La protesta es la última hasta ahora de una serie de crecientes manifestaciones para que se abandone el uso de la energía atómica en un país aún en trauma por la catástrofe de Fukushima ocurrida en marzo del 2011.
Según uno de los organizadores, Kaori Echigo, los manifestantes llegaron de todo el país.
“No solo hay gente de Tokio, hay también los que vienen en autobús de Hokkaido, Nagano y Osaka”, declaró.
En la cabecera de la manifestación, militantes con uniformes blancos y máscaras de gas, como se visten los obreros que limpiaron la central accidentada, tocaban tambores construidos con recipientes metálicos marcados con la señal que indica la presencia de sustancias radiactivas.
La marcha fue convocada por la Coalición Metropolitana Contra las Centrales Nucleares, organización que ha logrado convocar a miles de personas en protestas similares frente a la Oficina del Primer ministro.
Aunque las primeras que organizó agruparon solo a unos cientos de manifestantes, el número se disparó después de que el Gobierno aprobó el 16 de junio anterior la reactivación de dos reactores de la central de Oi ante la posibilidad de que se produjeran apagones en la región de Kansai, la segunda más poblada de Japón, nación donde un tercio de la electricidad se genera con energía atómica.
Sus responsables afirman que convocarán regularmente este tipo de movilizaciones hasta que el Gobierno decida desactivar los dos reactores de esta planta.
“Después de Fukushima , estoy convencido de que es arrogante creer que podemos controlar la energía nuclear con nuestra tecnología”, expresó Hiroshi Sakurai, un pintor de 65 años.
“El accidente mostró que no se puede controlar la energía nuclear.

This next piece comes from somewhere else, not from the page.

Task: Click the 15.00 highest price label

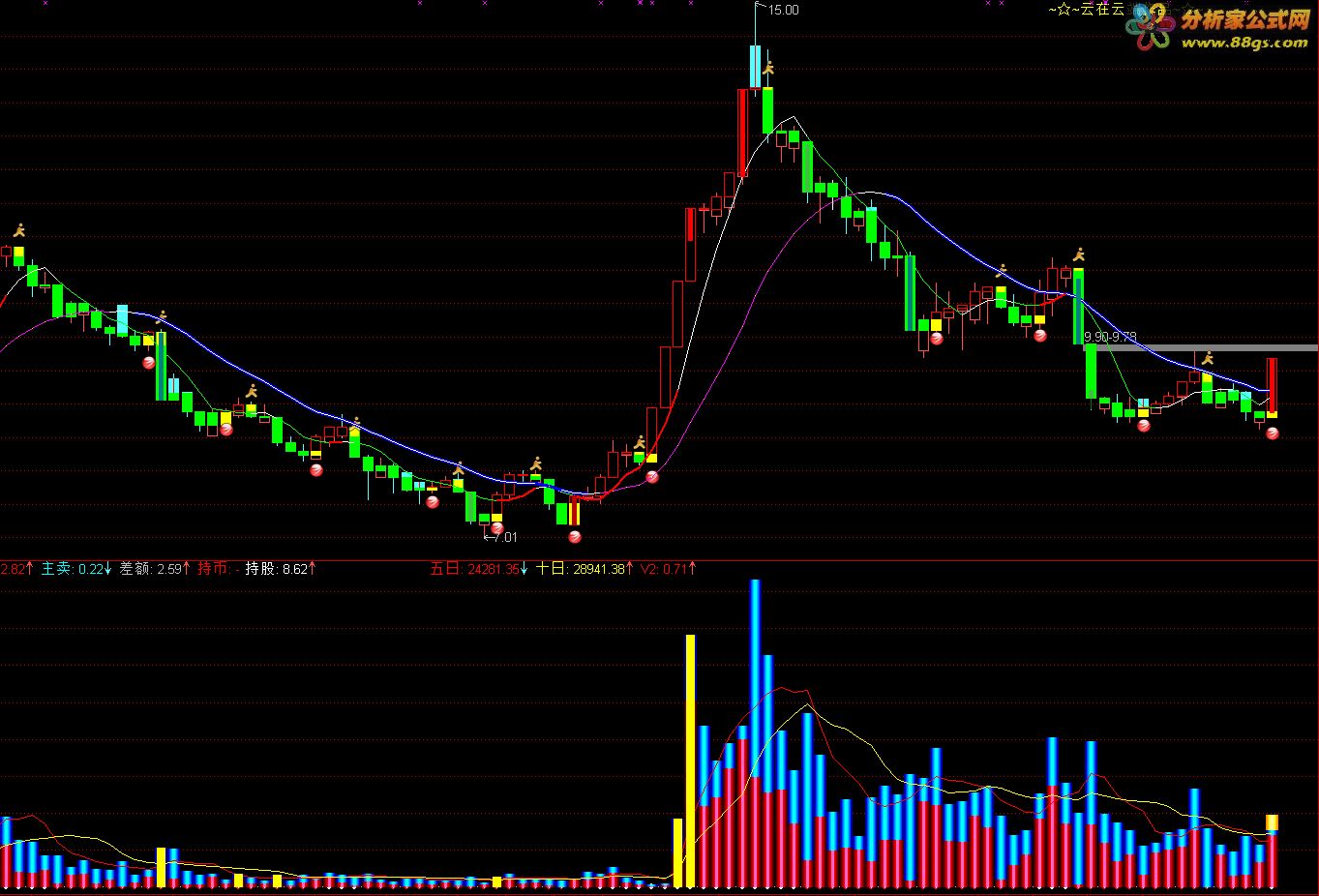Action: (783, 10)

Además, no se sabe cómo deshacerse de los residuos Y por lo demás, todo lo que se refiere a la energía nuclear es siempre antidemocrático”, protestaba Naoki Fujita, arquitecto de 50 años.
Crece oposición. Hace unos meses, los manifestantes congregan cada semana a decenas de miles de personas bajo las ventanas del despacho del primer ministro.

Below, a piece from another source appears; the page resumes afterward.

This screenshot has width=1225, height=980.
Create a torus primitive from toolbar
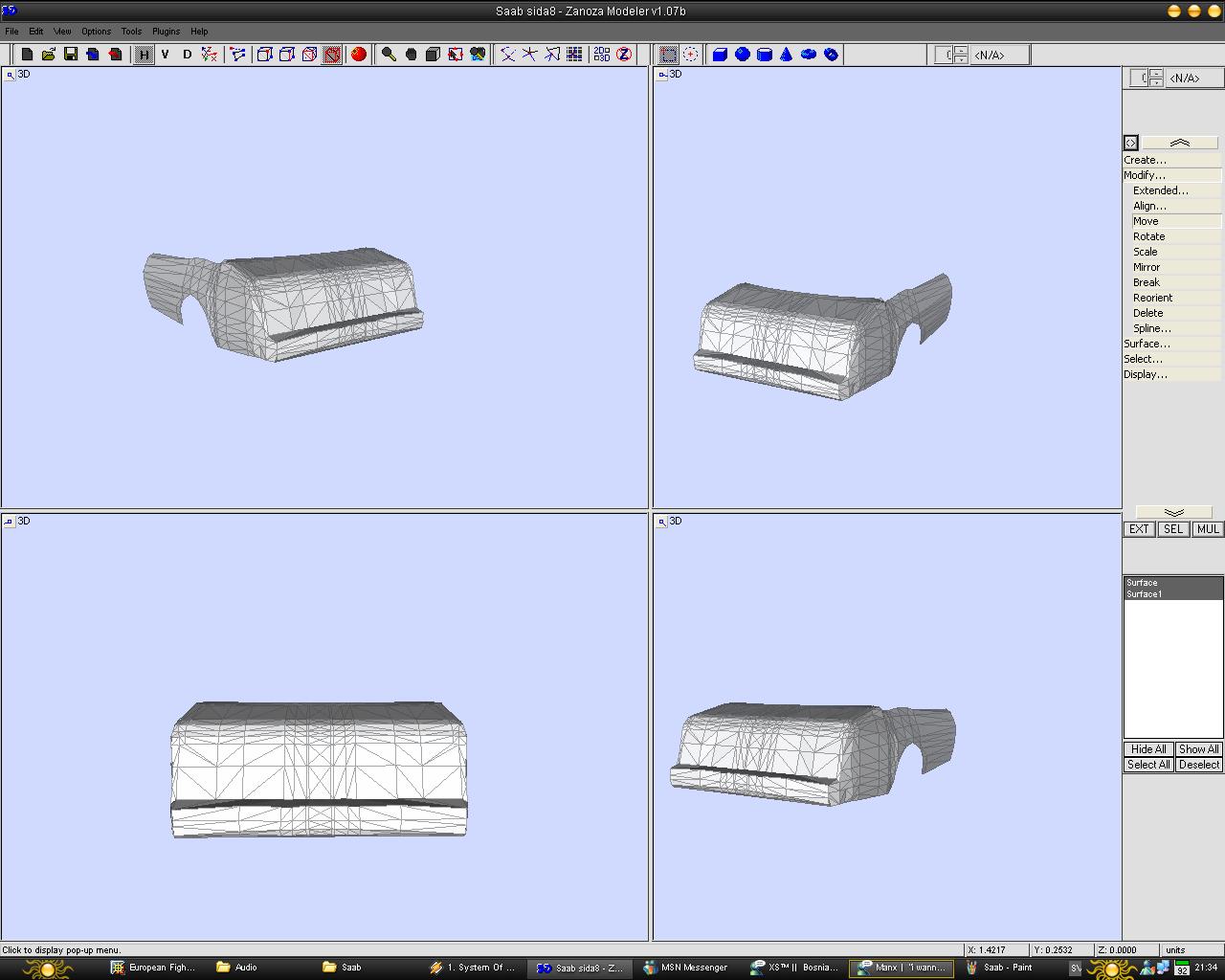coord(809,55)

Hace diez días, entre 75.000 y 170.000 antinucleares se dieron cita en un gran parque de la capital en la mayor manifestación organizada tras la catástrofe.
Hace una semana, incluso un exprimer ministro, Yukio Hatoyama, se unió a la manifestación.
La marcha de ayer llegó unos días después de la publicación de un nuevo y demoledor informe oficial que cuestiona seriamente al Gobierno y a la empresa Tepco, propietaria de la central accidentada en Fukushima .
“El problema principal proviene del hecho que las compañías de electricidad, entre ellas Tepco, y el Gobierno no se enteraron de la realidad del peligro, pues creían en el mito de la seguridad nuclear en nuestro país”, destacaron los encargados del informe.
La movilización es tal que el sábado nació un nuevo partido político, Verdes Japón , que promueve la energía limpia y desea presentar candidatos a las próximas elecciones legislativas.